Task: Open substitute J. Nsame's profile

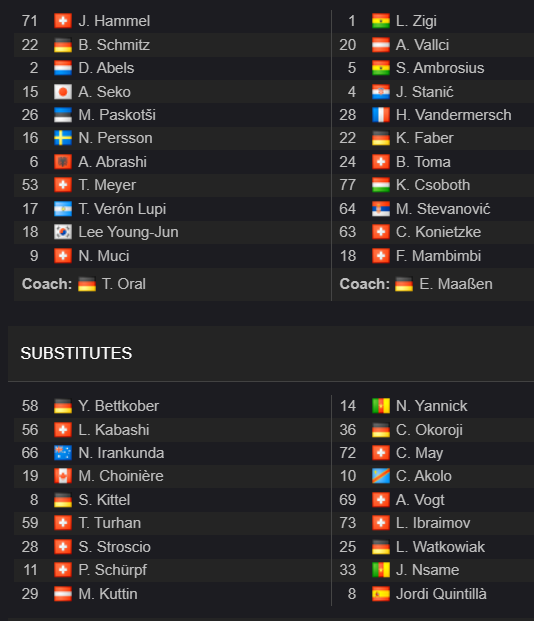Action: (x=427, y=570)
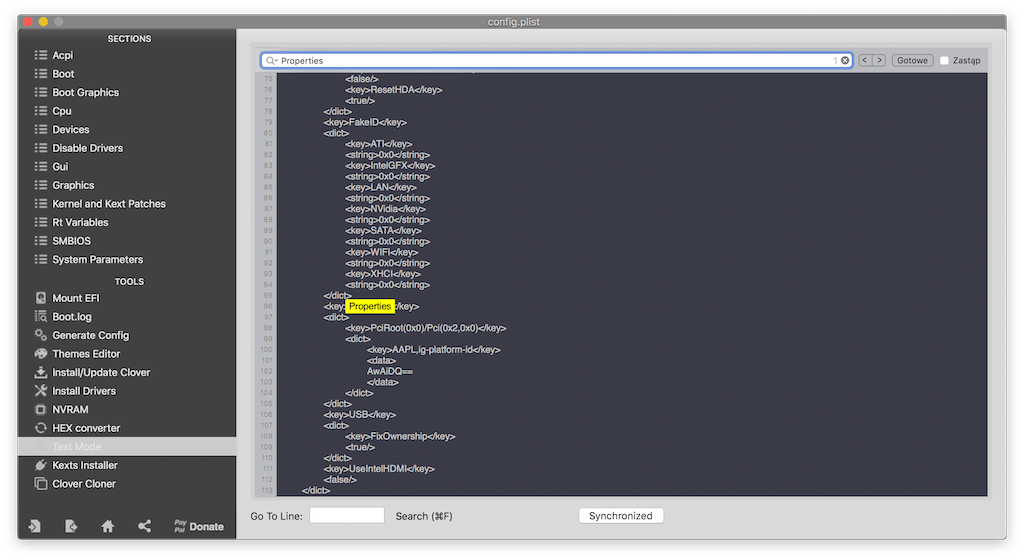This screenshot has height=560, width=1024.
Task: Click the export configuration icon
Action: point(71,526)
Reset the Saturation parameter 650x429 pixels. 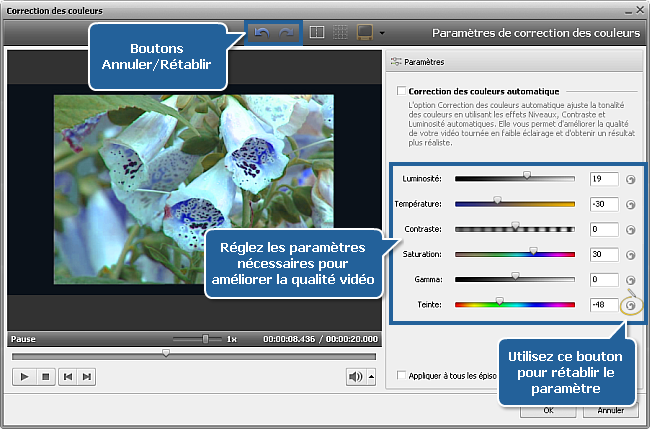click(631, 255)
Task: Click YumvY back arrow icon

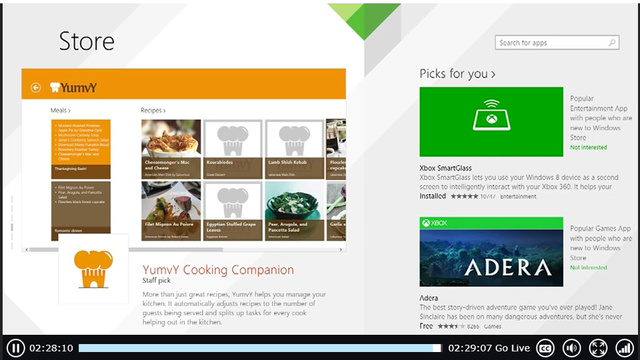Action: click(x=36, y=87)
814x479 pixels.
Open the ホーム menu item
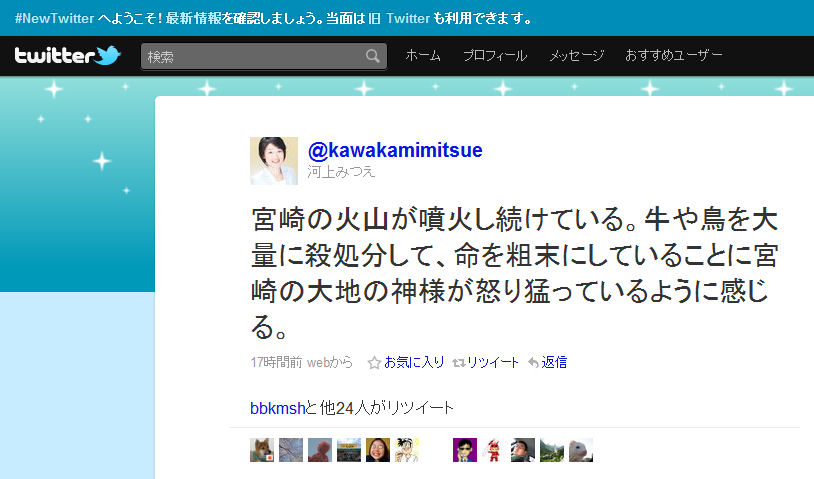click(423, 56)
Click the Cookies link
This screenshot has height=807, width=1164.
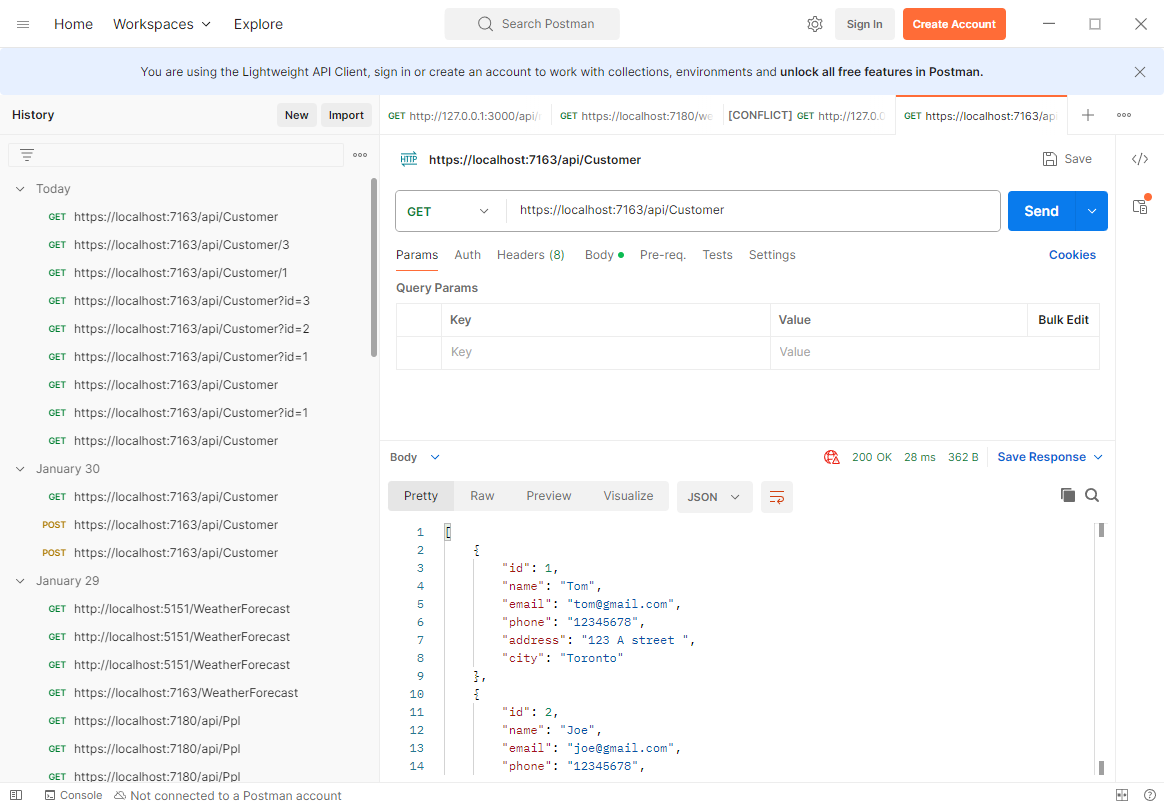click(x=1072, y=255)
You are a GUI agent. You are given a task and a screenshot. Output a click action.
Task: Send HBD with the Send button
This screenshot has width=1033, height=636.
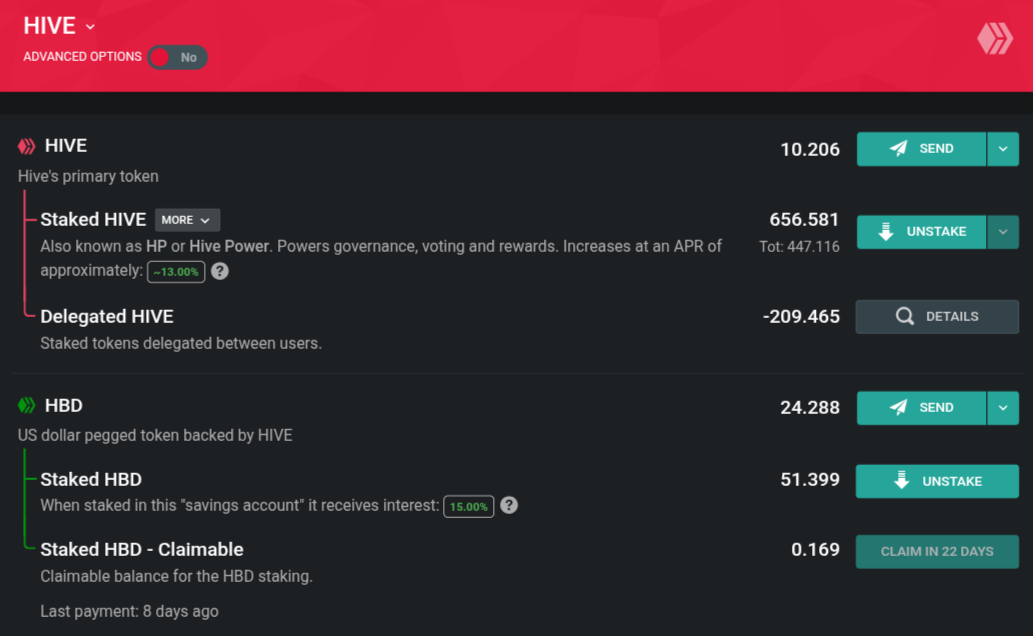[921, 408]
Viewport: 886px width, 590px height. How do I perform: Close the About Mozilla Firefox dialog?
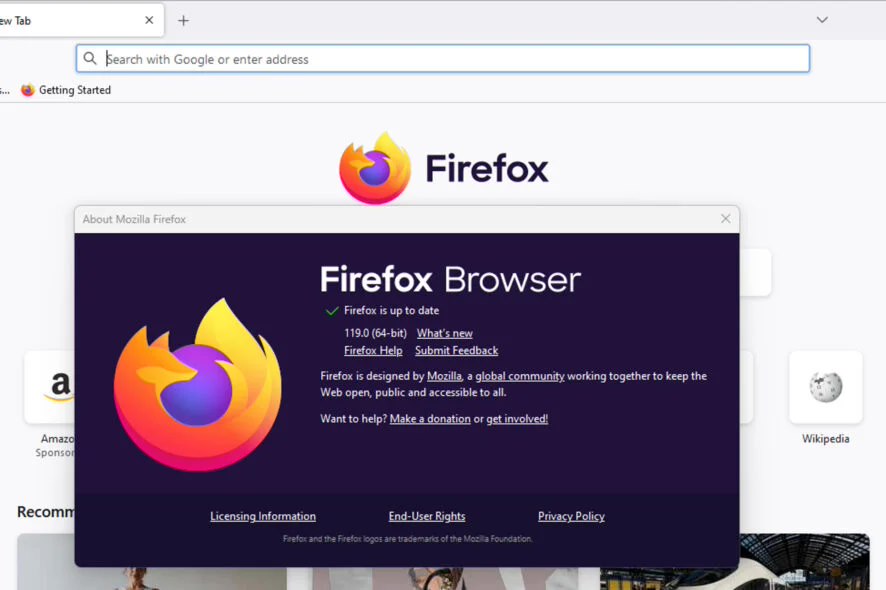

•••

An acceptable answer consists of the lines above from the one holding "814x479 pixels." to the end of the data, repeated exactly and containing no pictures.

814x479 pixels.
Open the ホーム menu item
click(423, 56)
Click the Cookies link
This screenshot has height=807, width=1164.
click(x=1072, y=255)
You are a GUI agent. You are given a task and a screenshot. Output a click action.
Task: Send HBD with the Send button
This screenshot has width=1033, height=636.
[921, 408]
Viewport: 886px width, 590px height. How do I perform: Close the About Mozilla Firefox dialog?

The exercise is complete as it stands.